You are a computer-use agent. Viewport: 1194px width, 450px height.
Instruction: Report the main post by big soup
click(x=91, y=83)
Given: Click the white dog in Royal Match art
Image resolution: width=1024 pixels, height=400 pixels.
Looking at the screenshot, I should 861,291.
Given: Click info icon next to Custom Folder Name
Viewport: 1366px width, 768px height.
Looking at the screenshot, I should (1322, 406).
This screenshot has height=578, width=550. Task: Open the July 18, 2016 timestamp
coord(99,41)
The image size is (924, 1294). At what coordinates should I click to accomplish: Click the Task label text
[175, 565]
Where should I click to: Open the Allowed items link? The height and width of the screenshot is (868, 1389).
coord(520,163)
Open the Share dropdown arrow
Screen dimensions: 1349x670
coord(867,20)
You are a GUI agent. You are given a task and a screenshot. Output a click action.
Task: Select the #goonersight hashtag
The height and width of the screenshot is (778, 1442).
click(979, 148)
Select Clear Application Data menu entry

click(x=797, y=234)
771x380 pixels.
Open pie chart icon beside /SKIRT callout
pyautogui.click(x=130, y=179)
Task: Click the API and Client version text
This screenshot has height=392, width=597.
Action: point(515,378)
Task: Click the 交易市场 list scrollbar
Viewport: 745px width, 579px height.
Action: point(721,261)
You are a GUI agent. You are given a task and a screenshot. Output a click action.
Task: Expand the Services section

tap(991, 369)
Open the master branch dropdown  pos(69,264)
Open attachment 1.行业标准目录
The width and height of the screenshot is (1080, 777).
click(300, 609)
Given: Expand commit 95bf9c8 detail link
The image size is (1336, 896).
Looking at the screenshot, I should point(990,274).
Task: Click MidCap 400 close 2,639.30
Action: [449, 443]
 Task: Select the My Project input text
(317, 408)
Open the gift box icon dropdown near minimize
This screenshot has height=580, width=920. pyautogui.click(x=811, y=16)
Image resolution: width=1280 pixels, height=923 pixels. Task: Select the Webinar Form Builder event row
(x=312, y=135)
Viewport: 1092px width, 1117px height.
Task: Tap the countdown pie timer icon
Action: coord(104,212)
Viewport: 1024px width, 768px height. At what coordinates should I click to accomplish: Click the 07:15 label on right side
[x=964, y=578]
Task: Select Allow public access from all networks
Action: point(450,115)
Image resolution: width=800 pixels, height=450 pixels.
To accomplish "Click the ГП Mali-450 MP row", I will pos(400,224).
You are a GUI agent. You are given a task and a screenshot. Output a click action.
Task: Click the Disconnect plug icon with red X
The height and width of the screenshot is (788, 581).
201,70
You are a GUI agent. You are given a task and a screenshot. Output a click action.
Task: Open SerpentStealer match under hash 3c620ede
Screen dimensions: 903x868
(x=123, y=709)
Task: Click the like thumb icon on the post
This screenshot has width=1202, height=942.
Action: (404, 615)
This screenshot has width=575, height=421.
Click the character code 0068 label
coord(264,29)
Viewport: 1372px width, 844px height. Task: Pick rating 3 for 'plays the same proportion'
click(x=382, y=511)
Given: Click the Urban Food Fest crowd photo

━━━━━━

What this task involves:
Restate word for word only the lines running from the beginning of the data to the line holding "Given: Click the white dog in Royal Match art", both included.

Expected answer:
You are a computer-use agent. Viewport: 1194px width, 450px height.
Instruction: Report the main post by big soup
click(x=91, y=83)
Given: Click the white dog in Royal Match art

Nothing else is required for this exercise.